RESOLVED that REFORMA (The National Association to Promote Library and Information Services to Latinos and the Spanish-speaking):

  1. Unanimously supports the excellent service delivery and specific actions taken by our REFORMA-Tucson Chapter, such as the planning of a 2012 Latino Literacy Roundtable, and their compilation and dissemination of the Outlawed and Threatened Book List entitled “THE CHILLING EFFECTS: A Mexican-American Studies Challenged and Outlawed Reading List;”
  2. Unanimously affirms the January 2012 American Library Association, Office of Intellectual Freedom Resolution OPPOSING RESTRICTION OF ACCESS TO MATERIALS AND OPEN INQUIRY IN ARIZONA ETHNIC AND CULTURAL STUDIES PROGRAM, 4 the January 2012 American Indian Library Association STATEMENT ON ETHNIC STUDIES PROGRAMS IN ARIZONA,5 and the January 2012 Progressive Librarians Guild STATEMENT ON CENSORSHIP AND THE TUCSON UNIFIED SCHOOL DISTRICT; 6  and
  3. Unanimously applauds the TUSD students who protested the dismantling of the MAS program and affirmed the changes the MAS program made in their lives, and the teachers and parents who spoke out against the program’s dissolution: MAS Students Speak Out About Their Classes and Books Being Banned in Tucson and TUSD-MAS Historical Trauma and Sadness

1 United States Census Bureau, 2010 Census Interactive Population Search: Arizona. Accessed from on February 11, 2012.
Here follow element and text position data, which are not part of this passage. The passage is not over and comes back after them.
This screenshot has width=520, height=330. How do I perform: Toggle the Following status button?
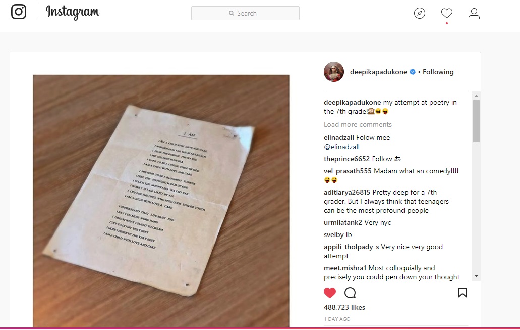(438, 72)
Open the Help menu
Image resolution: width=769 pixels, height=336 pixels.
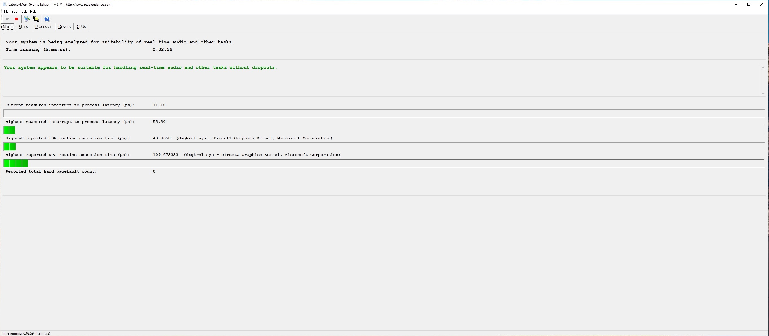click(x=33, y=12)
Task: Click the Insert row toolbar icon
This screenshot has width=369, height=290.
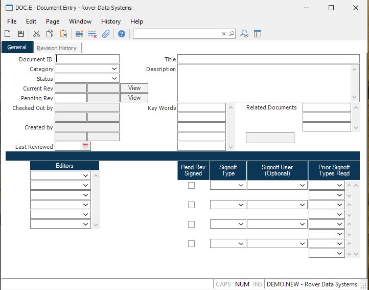Action: (79, 34)
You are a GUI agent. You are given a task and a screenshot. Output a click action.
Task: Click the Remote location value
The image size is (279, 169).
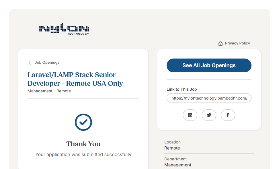pos(172,148)
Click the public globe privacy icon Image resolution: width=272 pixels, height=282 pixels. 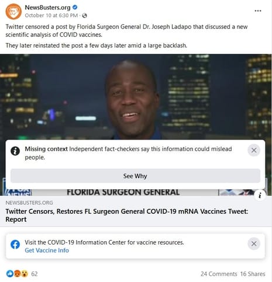[x=84, y=16]
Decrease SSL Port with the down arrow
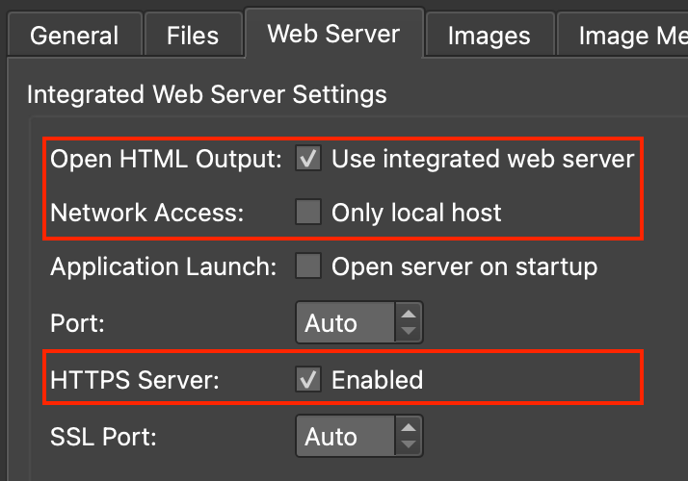Viewport: 688px width, 481px height. point(410,445)
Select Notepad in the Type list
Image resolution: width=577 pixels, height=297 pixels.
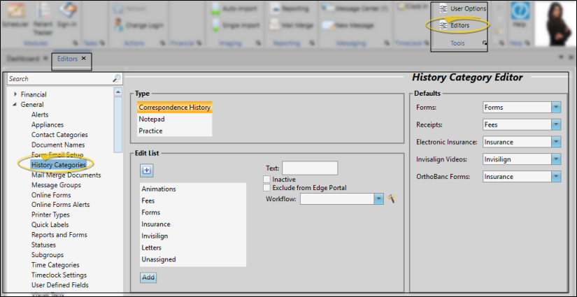(151, 119)
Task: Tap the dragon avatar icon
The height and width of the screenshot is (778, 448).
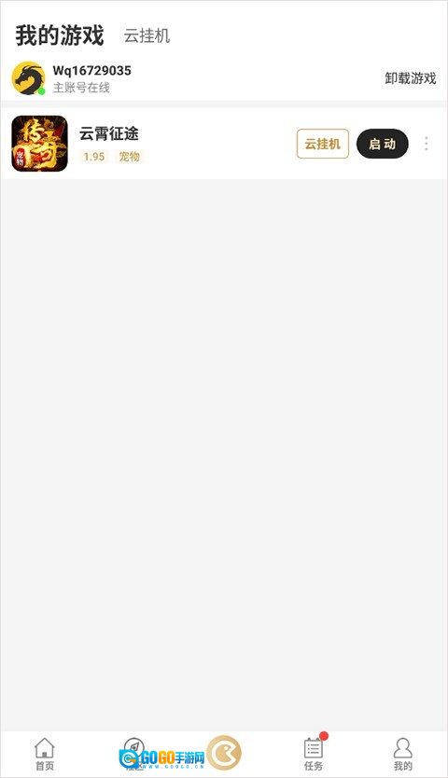Action: tap(28, 78)
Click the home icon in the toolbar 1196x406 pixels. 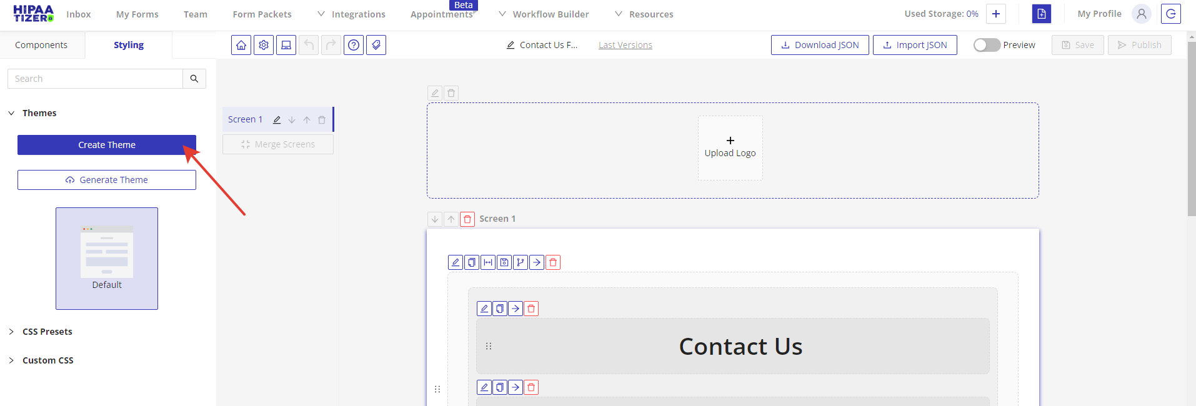[241, 45]
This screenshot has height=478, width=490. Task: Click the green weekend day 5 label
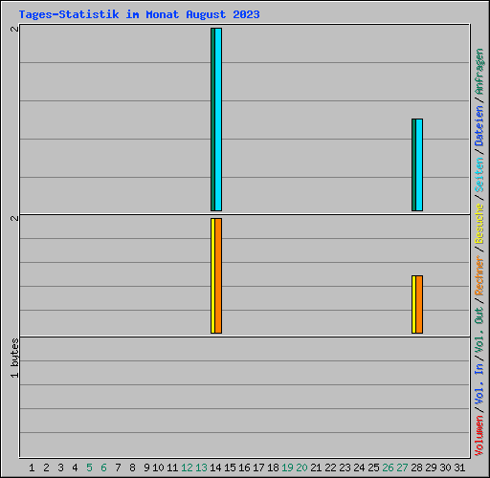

2 United States Census Bureau, State and County Quick Facts: Arizona, January 17, 2012. Accessed from on February 11, 2012.
3 Alexis Huicochea, “TUSD Rejects Reports of Book Ban,” Arizona Daily Star, January 18, 2012. Accessed from on February 12, 2012.
4 OIF Blog, “Resolution Opposing Restriction of Access to Materials and Open Inquiry in Ethnic and Cultural Studies Programs in Arizona,” January 24, 2012. Accessed from on February 12, 2012.
5 American Indian Library Association, Statement on Ethnic Studies Programs in Arizona, February 2, 2012. Accessed from on February 12, 2012.
6 Progressive Librarians Guild, PLG Statement on Censorship and the Tucson Unified School District, January 21, 2012. Accessed from on February 12, 2012.